%%
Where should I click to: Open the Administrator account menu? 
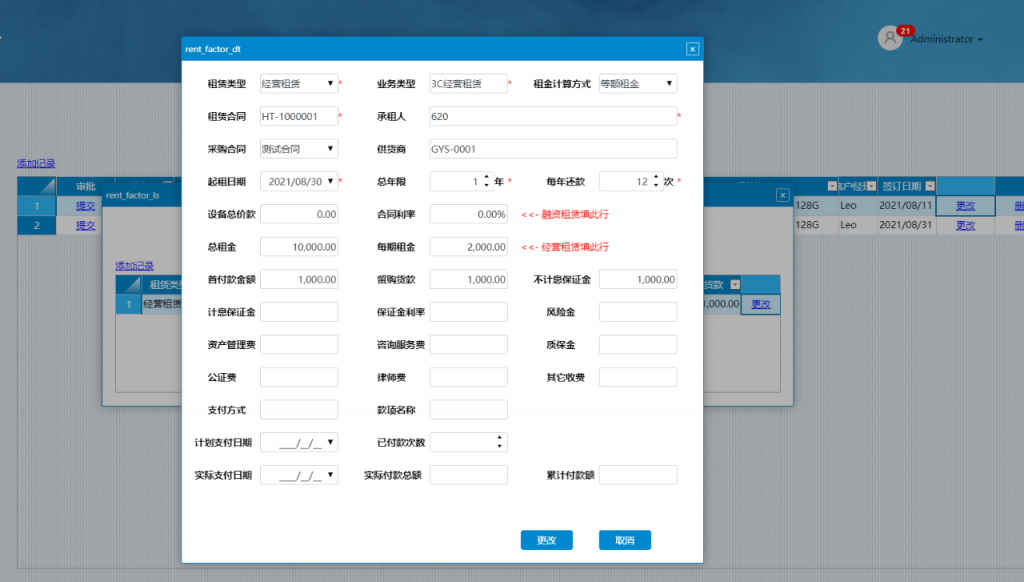pos(946,39)

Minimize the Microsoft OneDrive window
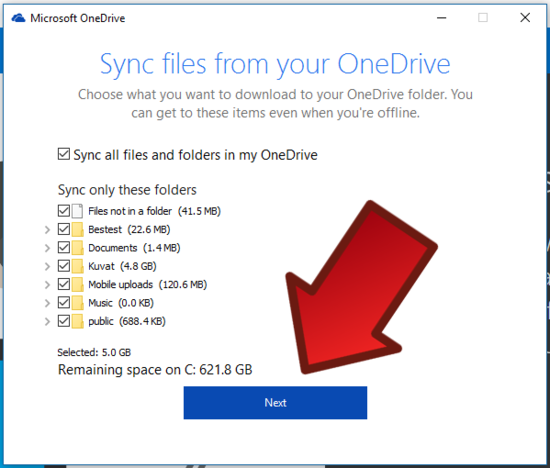(442, 18)

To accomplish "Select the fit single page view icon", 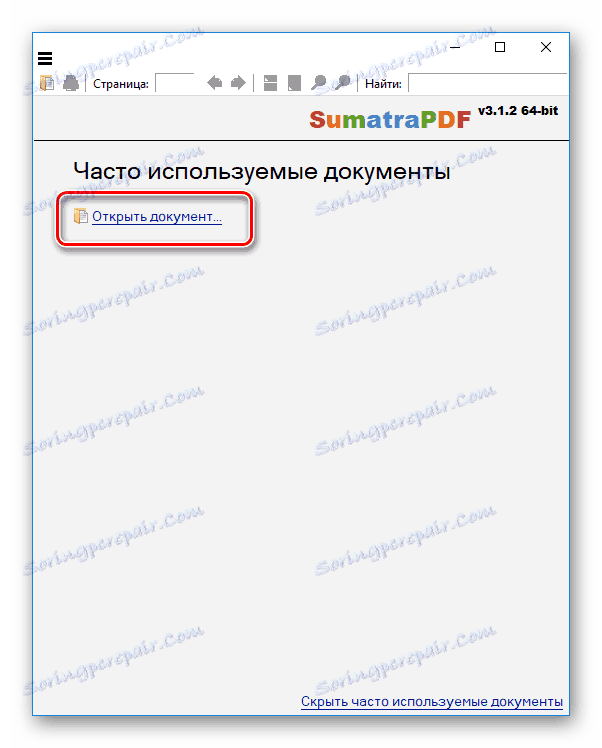I will 294,83.
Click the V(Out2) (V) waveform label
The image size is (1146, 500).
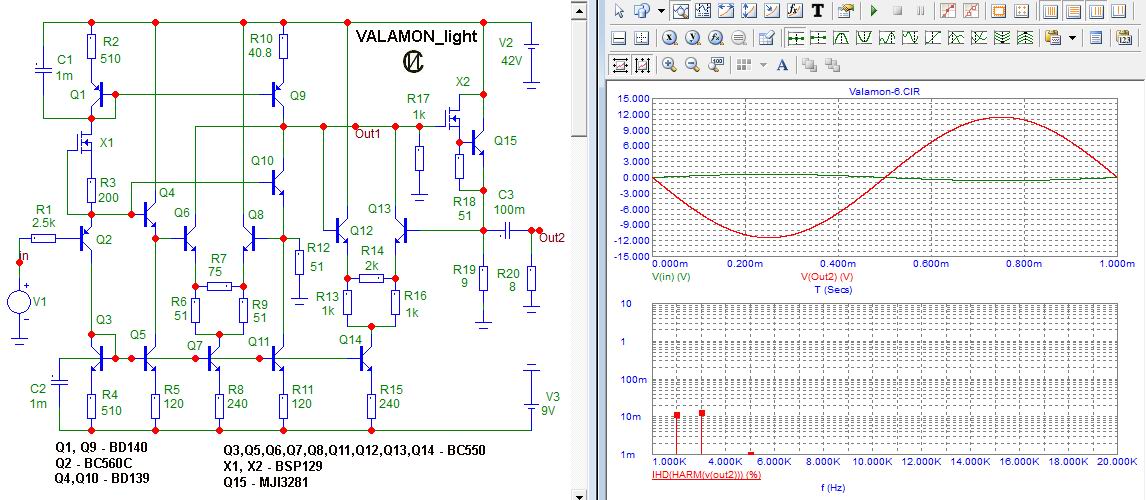click(x=827, y=275)
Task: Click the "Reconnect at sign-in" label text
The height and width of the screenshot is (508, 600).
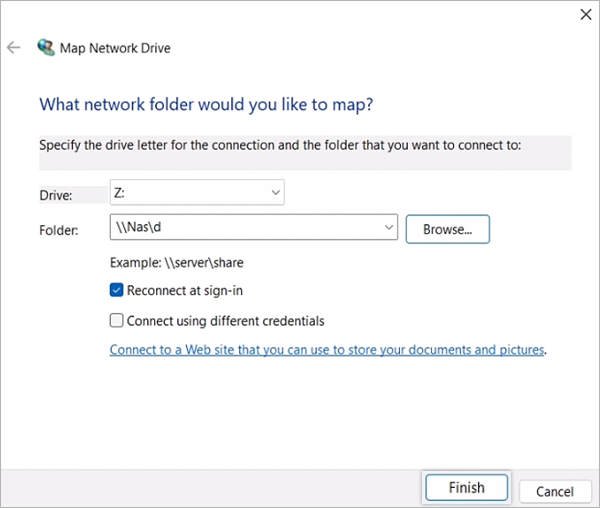Action: [x=185, y=291]
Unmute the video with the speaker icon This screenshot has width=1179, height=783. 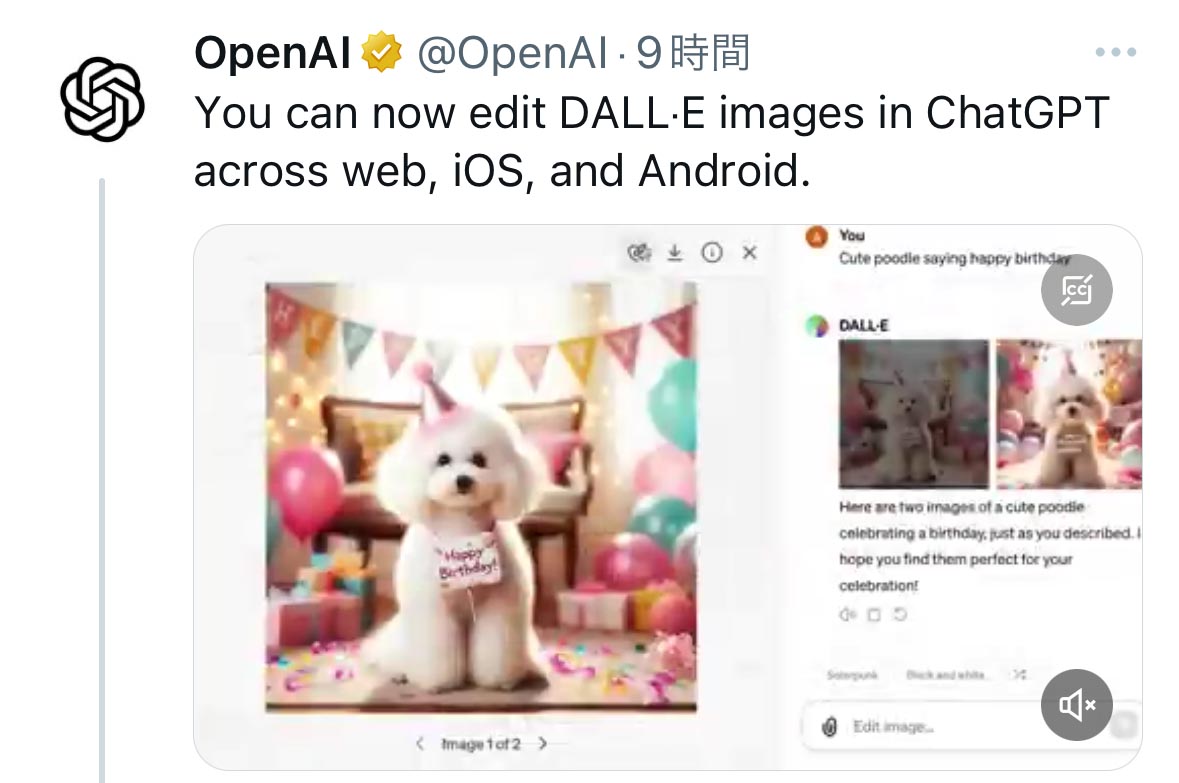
%%
> Problem:
Reproduce exactly, and only, the lines from the one containing "Click the V(Out2) (V) waveform label" through the last line of the records above, both included, leaving out any pictures.

> Answer to this problem:
Click the V(Out2) (V) waveform label
The image size is (1146, 500).
click(x=827, y=275)
Task: Click the "Reconnect at sign-in" label text
The height and width of the screenshot is (508, 600).
Action: [x=185, y=291]
Unmute the video with the speaker icon This screenshot has width=1179, height=783. 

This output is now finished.